7. No positive immunostaining obtained. Antigen does not survive processing—check antigen's sensitivity to fixation and dehydration using fresh frozen, and fixed, cryoprotected, frozen sections. Antigen is not present in tissue—use a positive control. Primary antibody is at fault—use a positive control and a new aliquot or batch. Secondary antibody or detection system is at fault—check potency of secondary antibody using an alternative primary antibody. If using an indirect method of detection, this may not be sensitive enough—try an amplification system.
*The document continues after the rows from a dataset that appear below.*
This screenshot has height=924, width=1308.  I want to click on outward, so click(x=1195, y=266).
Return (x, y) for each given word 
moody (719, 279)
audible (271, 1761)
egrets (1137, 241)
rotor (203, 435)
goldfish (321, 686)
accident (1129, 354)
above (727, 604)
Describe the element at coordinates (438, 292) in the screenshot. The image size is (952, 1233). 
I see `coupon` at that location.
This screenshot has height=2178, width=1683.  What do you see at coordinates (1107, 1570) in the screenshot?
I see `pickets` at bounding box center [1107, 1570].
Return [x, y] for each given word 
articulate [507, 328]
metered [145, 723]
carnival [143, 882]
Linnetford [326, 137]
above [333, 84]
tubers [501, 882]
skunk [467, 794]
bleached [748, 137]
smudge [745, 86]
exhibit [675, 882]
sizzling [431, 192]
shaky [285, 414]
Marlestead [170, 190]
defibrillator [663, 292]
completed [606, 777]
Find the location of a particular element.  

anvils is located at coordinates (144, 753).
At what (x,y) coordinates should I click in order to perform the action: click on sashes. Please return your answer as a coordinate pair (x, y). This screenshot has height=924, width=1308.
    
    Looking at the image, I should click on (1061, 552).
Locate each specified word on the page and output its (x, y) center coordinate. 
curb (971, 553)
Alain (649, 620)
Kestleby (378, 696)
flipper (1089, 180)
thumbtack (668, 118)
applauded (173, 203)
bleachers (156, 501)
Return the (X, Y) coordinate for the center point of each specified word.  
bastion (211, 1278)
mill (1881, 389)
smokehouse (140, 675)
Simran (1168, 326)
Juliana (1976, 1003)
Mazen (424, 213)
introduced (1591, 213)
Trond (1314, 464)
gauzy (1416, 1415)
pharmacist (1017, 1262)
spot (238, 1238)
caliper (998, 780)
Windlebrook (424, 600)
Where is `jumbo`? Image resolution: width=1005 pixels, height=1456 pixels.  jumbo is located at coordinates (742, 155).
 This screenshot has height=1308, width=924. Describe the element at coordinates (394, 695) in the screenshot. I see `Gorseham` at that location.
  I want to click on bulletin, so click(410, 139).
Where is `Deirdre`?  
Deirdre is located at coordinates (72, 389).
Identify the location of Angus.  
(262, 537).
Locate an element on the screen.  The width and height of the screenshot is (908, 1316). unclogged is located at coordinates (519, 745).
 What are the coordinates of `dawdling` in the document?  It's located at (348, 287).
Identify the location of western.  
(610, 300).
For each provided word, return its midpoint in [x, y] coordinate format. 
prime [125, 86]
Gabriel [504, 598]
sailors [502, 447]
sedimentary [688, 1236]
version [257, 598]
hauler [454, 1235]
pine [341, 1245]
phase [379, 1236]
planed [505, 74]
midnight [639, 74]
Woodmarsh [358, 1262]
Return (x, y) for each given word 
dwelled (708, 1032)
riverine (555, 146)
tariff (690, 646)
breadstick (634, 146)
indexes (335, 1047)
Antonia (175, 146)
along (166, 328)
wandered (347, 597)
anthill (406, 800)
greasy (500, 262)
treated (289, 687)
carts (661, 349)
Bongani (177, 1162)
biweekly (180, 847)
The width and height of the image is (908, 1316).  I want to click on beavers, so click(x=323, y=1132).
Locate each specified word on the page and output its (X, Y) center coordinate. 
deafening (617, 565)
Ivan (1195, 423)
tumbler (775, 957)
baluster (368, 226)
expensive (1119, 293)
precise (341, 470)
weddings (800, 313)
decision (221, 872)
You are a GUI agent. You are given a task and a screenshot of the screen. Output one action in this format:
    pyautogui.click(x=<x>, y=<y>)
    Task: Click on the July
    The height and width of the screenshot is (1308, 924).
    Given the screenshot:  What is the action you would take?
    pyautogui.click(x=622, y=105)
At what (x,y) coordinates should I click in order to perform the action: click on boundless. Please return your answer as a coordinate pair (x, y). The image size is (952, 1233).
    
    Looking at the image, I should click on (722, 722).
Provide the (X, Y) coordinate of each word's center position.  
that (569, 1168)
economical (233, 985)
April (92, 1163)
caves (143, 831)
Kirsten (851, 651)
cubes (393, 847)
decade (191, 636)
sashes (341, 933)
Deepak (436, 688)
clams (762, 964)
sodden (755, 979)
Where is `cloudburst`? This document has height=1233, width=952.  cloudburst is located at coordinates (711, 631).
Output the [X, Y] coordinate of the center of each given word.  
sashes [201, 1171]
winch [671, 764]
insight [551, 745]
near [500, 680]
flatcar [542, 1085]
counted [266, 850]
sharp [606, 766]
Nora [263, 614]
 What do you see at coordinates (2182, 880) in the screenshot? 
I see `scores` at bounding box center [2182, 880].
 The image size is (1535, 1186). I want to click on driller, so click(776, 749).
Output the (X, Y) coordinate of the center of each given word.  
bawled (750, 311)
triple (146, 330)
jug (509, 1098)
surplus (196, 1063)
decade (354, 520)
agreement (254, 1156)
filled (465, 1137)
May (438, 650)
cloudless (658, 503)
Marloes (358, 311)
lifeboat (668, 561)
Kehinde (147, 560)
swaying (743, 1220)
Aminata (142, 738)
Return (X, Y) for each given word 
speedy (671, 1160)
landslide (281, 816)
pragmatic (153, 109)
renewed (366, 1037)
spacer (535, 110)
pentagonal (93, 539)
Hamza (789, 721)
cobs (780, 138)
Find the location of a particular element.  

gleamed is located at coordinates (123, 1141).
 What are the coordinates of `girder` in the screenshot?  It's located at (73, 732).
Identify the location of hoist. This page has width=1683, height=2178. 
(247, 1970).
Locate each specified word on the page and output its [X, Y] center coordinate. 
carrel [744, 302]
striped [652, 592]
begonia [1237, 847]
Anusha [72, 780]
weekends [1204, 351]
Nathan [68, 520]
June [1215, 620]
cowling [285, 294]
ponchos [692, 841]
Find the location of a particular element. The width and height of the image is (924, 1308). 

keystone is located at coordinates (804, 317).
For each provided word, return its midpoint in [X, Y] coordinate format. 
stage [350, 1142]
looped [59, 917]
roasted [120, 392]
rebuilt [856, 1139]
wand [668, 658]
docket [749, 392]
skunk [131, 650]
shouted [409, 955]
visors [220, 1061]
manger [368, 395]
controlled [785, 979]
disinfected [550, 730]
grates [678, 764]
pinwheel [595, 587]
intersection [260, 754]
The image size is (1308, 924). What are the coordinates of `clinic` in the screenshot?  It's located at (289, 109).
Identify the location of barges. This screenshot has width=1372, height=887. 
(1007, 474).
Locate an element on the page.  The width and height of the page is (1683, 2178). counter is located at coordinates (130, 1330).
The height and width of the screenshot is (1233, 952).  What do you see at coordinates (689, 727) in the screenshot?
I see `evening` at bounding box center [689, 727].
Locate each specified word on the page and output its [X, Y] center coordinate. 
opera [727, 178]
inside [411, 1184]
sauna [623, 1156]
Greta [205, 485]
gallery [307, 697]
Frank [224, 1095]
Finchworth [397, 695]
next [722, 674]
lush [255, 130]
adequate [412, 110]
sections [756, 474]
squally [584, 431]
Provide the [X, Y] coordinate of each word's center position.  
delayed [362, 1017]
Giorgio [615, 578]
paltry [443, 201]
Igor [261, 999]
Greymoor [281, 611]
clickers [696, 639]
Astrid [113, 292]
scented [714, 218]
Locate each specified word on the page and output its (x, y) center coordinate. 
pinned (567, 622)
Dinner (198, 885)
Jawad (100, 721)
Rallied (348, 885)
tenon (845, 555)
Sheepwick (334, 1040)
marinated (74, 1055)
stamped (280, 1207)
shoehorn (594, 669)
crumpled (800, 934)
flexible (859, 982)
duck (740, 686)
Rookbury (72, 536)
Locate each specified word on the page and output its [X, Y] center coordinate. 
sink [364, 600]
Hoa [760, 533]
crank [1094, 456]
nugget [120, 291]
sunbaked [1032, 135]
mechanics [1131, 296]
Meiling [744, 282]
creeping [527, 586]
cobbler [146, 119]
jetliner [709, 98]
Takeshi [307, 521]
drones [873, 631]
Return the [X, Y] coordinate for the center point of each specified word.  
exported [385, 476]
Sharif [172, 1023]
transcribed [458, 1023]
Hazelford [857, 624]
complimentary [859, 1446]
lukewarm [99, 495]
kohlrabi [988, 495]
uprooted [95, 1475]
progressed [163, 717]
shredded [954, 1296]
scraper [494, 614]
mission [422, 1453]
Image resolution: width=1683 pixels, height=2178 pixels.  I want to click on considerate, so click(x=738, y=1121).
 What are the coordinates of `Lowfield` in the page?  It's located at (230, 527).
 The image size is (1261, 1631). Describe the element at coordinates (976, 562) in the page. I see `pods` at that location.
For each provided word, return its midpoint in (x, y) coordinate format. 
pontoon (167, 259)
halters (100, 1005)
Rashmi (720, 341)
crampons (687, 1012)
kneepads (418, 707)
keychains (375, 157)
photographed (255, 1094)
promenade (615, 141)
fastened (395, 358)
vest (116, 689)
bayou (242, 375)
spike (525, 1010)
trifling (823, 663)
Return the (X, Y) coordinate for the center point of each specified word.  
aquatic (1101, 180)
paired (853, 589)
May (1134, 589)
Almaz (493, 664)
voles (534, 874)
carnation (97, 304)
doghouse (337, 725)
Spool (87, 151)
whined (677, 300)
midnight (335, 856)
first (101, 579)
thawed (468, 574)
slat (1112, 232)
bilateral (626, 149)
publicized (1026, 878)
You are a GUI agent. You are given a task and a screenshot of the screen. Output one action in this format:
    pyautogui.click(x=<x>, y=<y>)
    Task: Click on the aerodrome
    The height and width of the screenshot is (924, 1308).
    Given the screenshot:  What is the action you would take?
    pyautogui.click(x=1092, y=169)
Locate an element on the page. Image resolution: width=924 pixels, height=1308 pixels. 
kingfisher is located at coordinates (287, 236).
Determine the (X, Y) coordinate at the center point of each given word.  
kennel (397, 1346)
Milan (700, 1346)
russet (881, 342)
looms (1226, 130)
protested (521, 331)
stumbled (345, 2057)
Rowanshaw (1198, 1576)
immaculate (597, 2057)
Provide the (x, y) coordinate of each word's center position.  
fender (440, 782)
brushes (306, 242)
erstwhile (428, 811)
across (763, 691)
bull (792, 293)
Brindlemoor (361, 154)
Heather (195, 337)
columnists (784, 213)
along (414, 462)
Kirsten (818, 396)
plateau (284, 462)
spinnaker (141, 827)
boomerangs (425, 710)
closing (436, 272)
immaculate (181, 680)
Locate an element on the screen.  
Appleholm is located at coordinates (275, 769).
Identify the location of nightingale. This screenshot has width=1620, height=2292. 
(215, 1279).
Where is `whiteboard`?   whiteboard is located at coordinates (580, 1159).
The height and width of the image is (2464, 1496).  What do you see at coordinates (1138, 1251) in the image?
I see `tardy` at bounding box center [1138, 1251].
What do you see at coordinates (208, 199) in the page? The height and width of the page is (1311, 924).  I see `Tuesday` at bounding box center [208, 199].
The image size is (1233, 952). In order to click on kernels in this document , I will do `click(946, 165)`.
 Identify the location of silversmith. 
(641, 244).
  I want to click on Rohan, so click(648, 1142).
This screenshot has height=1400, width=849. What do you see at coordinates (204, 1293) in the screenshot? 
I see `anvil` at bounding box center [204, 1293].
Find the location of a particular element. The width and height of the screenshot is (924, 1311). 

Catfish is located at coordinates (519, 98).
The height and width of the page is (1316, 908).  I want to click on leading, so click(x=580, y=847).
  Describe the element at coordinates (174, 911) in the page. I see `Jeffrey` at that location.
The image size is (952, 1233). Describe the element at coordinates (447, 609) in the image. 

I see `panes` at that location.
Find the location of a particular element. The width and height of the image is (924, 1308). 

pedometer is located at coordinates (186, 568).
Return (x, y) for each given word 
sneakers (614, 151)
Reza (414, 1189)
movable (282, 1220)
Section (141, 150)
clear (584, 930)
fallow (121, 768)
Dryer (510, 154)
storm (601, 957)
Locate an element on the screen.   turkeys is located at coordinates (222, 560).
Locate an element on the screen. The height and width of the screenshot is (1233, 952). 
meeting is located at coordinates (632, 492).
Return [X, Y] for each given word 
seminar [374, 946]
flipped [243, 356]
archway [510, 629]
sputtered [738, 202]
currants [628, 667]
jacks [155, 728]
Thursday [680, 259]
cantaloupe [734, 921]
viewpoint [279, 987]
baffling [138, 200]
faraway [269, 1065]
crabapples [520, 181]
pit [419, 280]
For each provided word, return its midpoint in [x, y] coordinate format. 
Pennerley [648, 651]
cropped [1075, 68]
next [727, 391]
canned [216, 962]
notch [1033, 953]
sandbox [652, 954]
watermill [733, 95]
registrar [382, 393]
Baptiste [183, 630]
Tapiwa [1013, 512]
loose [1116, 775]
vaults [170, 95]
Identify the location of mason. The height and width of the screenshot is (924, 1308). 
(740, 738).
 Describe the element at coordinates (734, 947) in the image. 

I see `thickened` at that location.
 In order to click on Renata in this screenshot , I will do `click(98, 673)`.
8. Patchy immunostaining obtained. Gelatin solution crept over surface of section during decompression—remount new sections with additional care. Nonuniform fixation—reassess fixation protocol. Sections allowed to dry out during staining—restain using an adequate volume of immunoreagent and ensure humidity of chamber.
9. Background staining too high. Concentration of primary antibody too high—reduce titer to minimum. Secondary antibody is interacting with the tissue-e.g., for mouse monoclonals used on rat tissue, use rat adsorbed antimouse IgG, or use control lacking primary antibody. Tissue has (a) autofluorescence or (b) endogenous enzyme, e.g., peroxidase—(a) View section without antibodies or (b) react section with enzyme substrate alone. Antibodies binding via ionic interaction—increase pH from 7.4-8.2., increase salt concentration, use detergent, e.g., 0.1% Tween-20.
10. Immunofluorescent stain is rapidly lost from the section during microscopy. Antibody (probably primary) is labile in mountant—refix sections in 4% PF for 5 min after immunostaining and prior to mounting in glycerol-based mountant.